How does Lemmy feel about "open source" machine learning, akin to the Fediverse vs Social Media?

@brucethemoose · edit-2 6 months ago

How does Lemmy feel about "open source" machine learning, akin to the Fediverse vs Social Media?

Ephera · 6 months ago

I do think, it’s good that we’re able to self-host these models. Better than not being able to.

But the biggest draw of open-source to me is that I and others in the community can fix things.
It’s possible that I just don’t understand enough about how these models are created, but right now, it doesn’t feel like we’re able to fix things.

If the next LLaMa model loses all knowledge of the Uyghur genocide, because Facebook wants to distribute it in China, then I don’t know how we’d patch that back in. Even collecting the training data is tricky.

It feels a lot more like Creative Commons than open-source, i.e. you can use what they’ve created, and you can remix it, but adding to it is not easily possible.

(Data pulled from a collection)
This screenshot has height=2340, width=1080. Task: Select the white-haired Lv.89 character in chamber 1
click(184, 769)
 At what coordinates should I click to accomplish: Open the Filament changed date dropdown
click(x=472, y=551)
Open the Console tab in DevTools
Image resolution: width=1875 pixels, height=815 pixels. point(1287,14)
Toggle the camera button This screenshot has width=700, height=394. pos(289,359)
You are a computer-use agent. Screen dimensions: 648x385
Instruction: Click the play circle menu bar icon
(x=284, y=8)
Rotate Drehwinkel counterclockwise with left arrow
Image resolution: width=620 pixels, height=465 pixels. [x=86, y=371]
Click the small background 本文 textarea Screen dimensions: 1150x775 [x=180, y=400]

▸ Aim of the exercise:
Carry on the forum thread about open-source machine learning from the point where it stops. These rows were taken from a separate source.

▸ Answer space:
@brucethemoose · edit-2 6 months ago

I don’t know how we’d patch that back in. Even collecting the training data is tricky.

You can just take encyclopedia articles and news articles, then train it back in. It’s easy! This is not expensive, like $100 if its a really big model, and you are uncensoring a ton of topics?

People uncensor models all the time, its an avenue of research in the LLM community. And in fact, there are many quite good chinese models (like Qwen2) that have been “uncensorsed” by the community.